Banques italiennes : profits records et dividendes massifs
Banques italiennes : profits records et dividendes massifs. Chiffres clés, rachats d’actions, moteurs de marge et risques 2026.
Alexandre Plunian
Les cinq principales banques d’Italie viennent d’annoncer des résultats records : leurs profits nets cumulés progressent de 14% et passent de 22,8 milliards d’euros en 2024 à 26,05 milliards d’euros sur le dernier exercice. Et surtout, les dividendes et rachats d’actions ont tourné à plein régime.
Des capitalisations en forte augmentation
UniCredit domine avec plus de 10 milliards d’euros de bénéfices, en hausse de 11% sur un an, tandis qu’Intesa Sanpaolo suit avec 9,3 milliards. En bourse, ces deux poids lourds représentent désormais 100 milliards d’euros de capitalisation, un symbole fort quand on se rappelle qu’il y a neuf ans, les banques italiennes étaient plutôt associées à la fragilité, aux doutes et à la rentabilité en berne.
Derrière, la dynamique reste très solide. BPER signe une progression de 29% et voit sa valeur boursière s’envoler (elle a été multipliée par dix depuis 2022). Banco BPM dépasse également les attentes et MPS a versé 2,6 milliards d’euros de dividende pour un rendement proche des 10%, dans un contexte où les entreprises du CAC 40 versent des milliards à leurs actionnaires, dividendes et rachats d’actions compris.

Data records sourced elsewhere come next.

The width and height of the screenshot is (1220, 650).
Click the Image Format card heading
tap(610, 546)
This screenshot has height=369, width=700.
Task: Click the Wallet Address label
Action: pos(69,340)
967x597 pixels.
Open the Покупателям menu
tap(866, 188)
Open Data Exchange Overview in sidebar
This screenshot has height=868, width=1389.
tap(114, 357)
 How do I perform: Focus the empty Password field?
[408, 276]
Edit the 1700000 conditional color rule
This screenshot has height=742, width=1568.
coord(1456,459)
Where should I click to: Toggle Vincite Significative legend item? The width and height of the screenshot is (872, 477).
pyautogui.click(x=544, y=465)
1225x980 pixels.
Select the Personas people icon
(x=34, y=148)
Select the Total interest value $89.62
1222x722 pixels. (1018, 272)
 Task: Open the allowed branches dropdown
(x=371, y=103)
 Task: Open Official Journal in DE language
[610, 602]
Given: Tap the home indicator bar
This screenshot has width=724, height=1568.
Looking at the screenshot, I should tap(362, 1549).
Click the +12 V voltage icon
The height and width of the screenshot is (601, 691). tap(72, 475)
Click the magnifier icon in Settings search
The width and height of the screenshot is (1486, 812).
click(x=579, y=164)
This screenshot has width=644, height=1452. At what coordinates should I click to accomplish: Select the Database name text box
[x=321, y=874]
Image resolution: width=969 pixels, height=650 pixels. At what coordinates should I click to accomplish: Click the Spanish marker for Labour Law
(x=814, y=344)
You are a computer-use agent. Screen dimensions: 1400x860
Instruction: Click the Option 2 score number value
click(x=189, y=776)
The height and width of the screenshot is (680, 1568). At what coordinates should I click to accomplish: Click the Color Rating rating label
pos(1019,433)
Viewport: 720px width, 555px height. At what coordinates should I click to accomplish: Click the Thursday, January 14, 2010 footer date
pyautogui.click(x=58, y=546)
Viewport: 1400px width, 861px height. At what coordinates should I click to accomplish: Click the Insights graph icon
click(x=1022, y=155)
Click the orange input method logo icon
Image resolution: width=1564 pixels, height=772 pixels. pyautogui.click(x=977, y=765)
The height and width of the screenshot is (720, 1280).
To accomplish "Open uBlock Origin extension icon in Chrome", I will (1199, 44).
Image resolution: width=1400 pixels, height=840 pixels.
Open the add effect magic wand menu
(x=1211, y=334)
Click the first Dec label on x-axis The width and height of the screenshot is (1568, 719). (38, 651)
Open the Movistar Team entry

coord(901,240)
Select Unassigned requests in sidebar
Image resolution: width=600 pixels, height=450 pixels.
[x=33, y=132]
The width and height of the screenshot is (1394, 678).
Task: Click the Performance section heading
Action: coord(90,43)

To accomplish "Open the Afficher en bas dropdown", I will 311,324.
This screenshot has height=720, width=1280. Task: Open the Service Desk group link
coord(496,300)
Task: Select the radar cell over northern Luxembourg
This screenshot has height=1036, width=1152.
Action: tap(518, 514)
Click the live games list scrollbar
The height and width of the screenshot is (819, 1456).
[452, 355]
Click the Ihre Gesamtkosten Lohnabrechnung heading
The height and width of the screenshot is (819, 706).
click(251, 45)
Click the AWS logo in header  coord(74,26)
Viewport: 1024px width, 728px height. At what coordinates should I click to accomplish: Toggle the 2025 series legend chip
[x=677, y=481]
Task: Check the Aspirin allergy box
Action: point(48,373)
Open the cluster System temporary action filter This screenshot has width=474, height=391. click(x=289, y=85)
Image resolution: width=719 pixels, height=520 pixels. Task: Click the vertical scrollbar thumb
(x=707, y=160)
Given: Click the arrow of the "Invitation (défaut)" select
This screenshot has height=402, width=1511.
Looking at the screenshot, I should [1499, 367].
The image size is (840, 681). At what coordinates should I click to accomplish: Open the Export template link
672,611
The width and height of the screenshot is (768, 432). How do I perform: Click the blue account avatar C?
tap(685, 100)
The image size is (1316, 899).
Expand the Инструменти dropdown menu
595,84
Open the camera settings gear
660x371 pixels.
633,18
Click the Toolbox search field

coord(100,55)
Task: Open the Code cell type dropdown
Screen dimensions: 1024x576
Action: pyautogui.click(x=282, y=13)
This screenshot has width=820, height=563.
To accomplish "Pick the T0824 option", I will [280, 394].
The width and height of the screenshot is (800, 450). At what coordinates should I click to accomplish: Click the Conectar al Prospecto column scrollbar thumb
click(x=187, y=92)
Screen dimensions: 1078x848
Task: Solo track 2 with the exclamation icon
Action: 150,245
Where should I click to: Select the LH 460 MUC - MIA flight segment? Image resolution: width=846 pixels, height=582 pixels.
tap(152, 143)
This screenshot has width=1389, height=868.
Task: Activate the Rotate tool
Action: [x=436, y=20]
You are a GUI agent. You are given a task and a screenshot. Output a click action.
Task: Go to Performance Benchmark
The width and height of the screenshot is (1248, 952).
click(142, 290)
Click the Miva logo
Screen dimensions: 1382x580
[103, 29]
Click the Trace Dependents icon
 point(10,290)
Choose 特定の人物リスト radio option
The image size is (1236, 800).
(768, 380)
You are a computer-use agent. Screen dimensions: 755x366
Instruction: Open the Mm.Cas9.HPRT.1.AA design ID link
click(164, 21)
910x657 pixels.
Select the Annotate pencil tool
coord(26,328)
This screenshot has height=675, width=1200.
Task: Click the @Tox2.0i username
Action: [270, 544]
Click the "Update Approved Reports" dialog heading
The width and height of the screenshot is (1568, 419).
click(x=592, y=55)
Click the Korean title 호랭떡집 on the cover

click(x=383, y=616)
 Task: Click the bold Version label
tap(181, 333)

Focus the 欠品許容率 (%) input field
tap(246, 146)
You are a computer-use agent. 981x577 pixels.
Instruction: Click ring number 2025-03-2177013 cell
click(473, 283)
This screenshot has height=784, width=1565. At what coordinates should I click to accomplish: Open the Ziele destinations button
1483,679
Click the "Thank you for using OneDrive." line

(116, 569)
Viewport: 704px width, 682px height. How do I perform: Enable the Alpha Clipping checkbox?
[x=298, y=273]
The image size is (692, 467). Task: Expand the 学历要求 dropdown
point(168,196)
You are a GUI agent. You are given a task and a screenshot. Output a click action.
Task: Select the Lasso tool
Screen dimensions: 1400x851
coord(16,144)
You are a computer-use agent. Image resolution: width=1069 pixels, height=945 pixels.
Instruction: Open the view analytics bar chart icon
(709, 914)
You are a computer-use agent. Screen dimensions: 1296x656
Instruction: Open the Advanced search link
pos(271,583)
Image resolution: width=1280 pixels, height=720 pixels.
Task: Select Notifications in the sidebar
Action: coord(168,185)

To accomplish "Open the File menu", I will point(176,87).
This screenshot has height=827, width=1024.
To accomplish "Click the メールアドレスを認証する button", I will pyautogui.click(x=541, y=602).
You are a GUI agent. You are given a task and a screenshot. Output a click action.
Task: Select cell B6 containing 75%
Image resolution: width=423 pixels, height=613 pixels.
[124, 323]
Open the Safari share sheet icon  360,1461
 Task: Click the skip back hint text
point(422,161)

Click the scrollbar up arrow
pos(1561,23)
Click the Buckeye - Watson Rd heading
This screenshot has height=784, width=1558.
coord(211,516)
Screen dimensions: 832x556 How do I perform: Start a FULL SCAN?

Ce que l’investisseur doit retenir
Les banques italiennes affichent désormais de belles rentabilités et mettent la rémunération des actionnaires au cœur de leur stratégie. Mais une question se pose : combien de temps ce niveau de rémunération peut-il rester aussi élevé ?
À l’heure où la concentration de richesse progresse et où le classement des milliardaires Forbes février 2026 a été rendu public, cela illustre l’ampleur des enjeux de répartition.